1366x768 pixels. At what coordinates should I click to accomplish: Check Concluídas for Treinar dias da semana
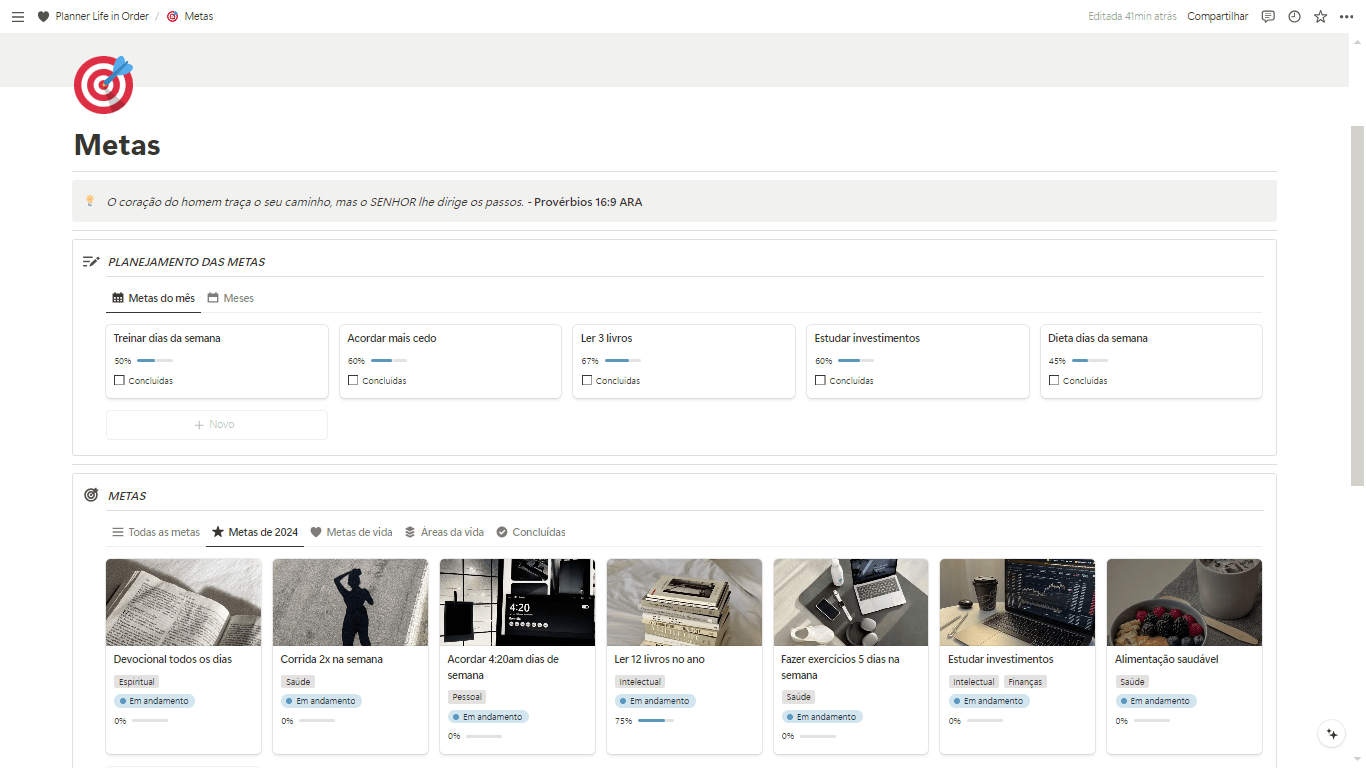point(120,380)
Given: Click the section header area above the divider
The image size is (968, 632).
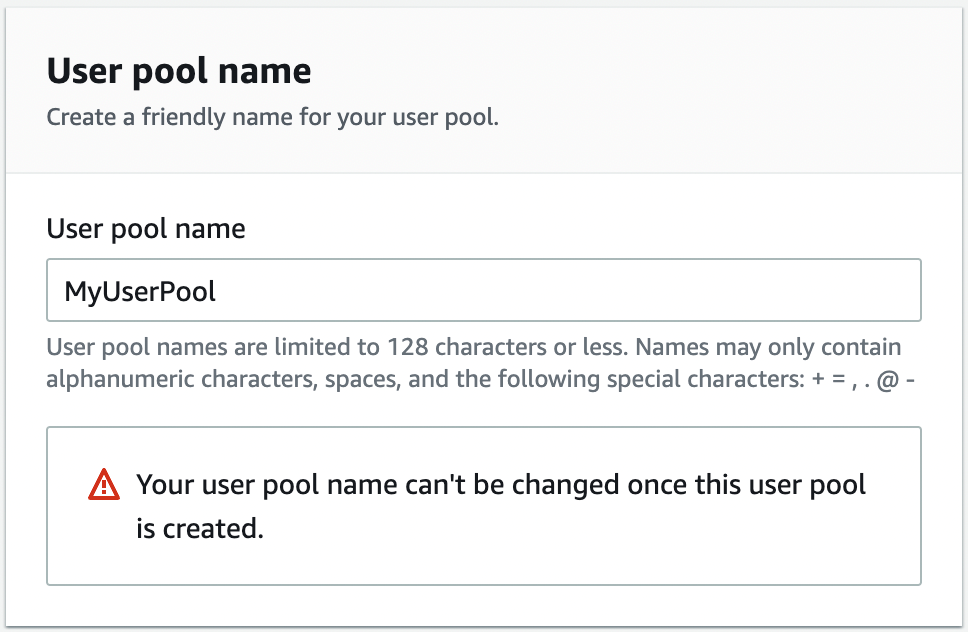Looking at the screenshot, I should tap(484, 90).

▶ Task
Put every line of the items above into a Markdown table with the columns No. and Line, numbering the rows and omitting blank lines. Leave the pictures out of the table.

▶ Answer to this task
| No. | Line |
|---|---|
| 1 | 1366x768 pixels. At what coordinates should I click to accomplish: Check Concluídas for Treinar dias da semana |
| 2 | point(120,380) |
| 3 | Given: Click the section header area above the divider |
| 4 | The image size is (968, 632). |
| 5 | Looking at the screenshot, I should tap(484, 90). |